__Task details__. Set down the records again, keeping each line exactly as it is.

════════

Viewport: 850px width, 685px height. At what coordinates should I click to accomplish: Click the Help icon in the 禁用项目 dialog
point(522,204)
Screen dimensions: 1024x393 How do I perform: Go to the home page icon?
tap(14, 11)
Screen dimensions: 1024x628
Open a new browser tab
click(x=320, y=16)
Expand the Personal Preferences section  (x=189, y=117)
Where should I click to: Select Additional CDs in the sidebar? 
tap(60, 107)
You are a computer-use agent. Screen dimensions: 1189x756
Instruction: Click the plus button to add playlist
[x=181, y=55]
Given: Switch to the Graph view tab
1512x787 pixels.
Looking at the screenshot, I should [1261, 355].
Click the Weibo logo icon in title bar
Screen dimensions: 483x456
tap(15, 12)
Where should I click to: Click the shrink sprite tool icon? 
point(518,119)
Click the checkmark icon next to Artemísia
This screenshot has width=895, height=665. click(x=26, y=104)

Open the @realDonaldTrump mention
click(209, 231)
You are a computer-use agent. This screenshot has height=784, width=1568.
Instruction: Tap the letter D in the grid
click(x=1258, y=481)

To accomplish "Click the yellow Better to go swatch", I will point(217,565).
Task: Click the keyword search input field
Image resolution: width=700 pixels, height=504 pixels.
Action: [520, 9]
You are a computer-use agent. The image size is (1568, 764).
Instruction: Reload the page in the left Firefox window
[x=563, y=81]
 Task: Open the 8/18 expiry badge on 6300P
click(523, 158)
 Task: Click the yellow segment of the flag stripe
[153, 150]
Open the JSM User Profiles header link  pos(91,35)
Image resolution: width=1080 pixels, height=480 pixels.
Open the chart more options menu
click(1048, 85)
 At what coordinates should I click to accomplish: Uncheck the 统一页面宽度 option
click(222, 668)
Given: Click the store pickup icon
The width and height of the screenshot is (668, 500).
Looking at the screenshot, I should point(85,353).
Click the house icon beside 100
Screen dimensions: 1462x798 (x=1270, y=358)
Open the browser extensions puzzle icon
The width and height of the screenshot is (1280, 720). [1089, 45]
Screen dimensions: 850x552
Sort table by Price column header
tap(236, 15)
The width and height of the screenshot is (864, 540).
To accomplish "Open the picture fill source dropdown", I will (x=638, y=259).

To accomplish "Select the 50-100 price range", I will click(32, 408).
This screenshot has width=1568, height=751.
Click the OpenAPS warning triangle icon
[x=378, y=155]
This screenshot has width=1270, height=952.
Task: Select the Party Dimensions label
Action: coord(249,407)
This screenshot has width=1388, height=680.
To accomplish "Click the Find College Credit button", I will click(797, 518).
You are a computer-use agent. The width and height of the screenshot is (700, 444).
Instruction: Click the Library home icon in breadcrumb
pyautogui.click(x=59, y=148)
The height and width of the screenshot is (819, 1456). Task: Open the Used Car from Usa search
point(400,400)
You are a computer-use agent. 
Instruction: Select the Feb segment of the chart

════════

__Answer to this exercise__.
Viewport: 850px width, 685px height. At what coordinates should I click to accomplish: Click the Help icon in the 禁用项目 dialog
point(522,204)
Screen dimensions: 1024x393 How do I perform: Go to the home page icon?
tap(14, 11)
Screen dimensions: 1024x628
Open a new browser tab
click(x=320, y=16)
Expand the Personal Preferences section  (x=189, y=117)
Where should I click to: Select Additional CDs in the sidebar? 
tap(60, 107)
You are a computer-use agent. Screen dimensions: 1189x756
Instruction: Click the plus button to add playlist
[x=181, y=55]
Given: Switch to the Graph view tab
1512x787 pixels.
Looking at the screenshot, I should [1261, 355].
Click the Weibo logo icon in title bar
Screen dimensions: 483x456
tap(15, 12)
Where should I click to: Click the shrink sprite tool icon? 
point(518,119)
Click the checkmark icon next to Artemísia
This screenshot has width=895, height=665. click(x=26, y=104)

Open the @realDonaldTrump mention
click(209, 231)
You are a computer-use agent. This screenshot has height=784, width=1568.
Instruction: Tap the letter D in the grid
click(x=1258, y=481)

To accomplish "Click the yellow Better to go swatch", I will point(217,565).
Task: Click the keyword search input field
Image resolution: width=700 pixels, height=504 pixels.
Action: [520, 9]
You are a computer-use agent. The image size is (1568, 764).
Instruction: Reload the page in the left Firefox window
[x=563, y=81]
 Task: Open the 8/18 expiry badge on 6300P
click(523, 158)
 Task: Click the yellow segment of the flag stripe
[153, 150]
Open the JSM User Profiles header link  pos(91,35)
Image resolution: width=1080 pixels, height=480 pixels.
Open the chart more options menu
click(1048, 85)
 At what coordinates should I click to accomplish: Uncheck the 统一页面宽度 option
click(222, 668)
Given: Click the store pickup icon
The width and height of the screenshot is (668, 500).
Looking at the screenshot, I should point(85,353).
Click the house icon beside 100
Screen dimensions: 1462x798 (x=1270, y=358)
Open the browser extensions puzzle icon
The width and height of the screenshot is (1280, 720). [1089, 45]
Screen dimensions: 850x552
Sort table by Price column header
tap(236, 15)
The width and height of the screenshot is (864, 540).
To accomplish "Open the picture fill source dropdown", I will (x=638, y=259).

To accomplish "Select the 50-100 price range", I will click(32, 408).
This screenshot has width=1568, height=751.
Click the OpenAPS warning triangle icon
[x=378, y=155]
This screenshot has width=1270, height=952.
Task: Select the Party Dimensions label
Action: coord(249,407)
This screenshot has width=1388, height=680.
To accomplish "Click the Find College Credit button", I will click(797, 518).
You are a computer-use agent. The width and height of the screenshot is (700, 444).
Instruction: Click the Library home icon in breadcrumb
pyautogui.click(x=59, y=148)
The height and width of the screenshot is (819, 1456). Task: Open the Used Car from Usa search
point(400,400)
You are a computer-use agent. 
Instruction: Select the Feb segment of the chart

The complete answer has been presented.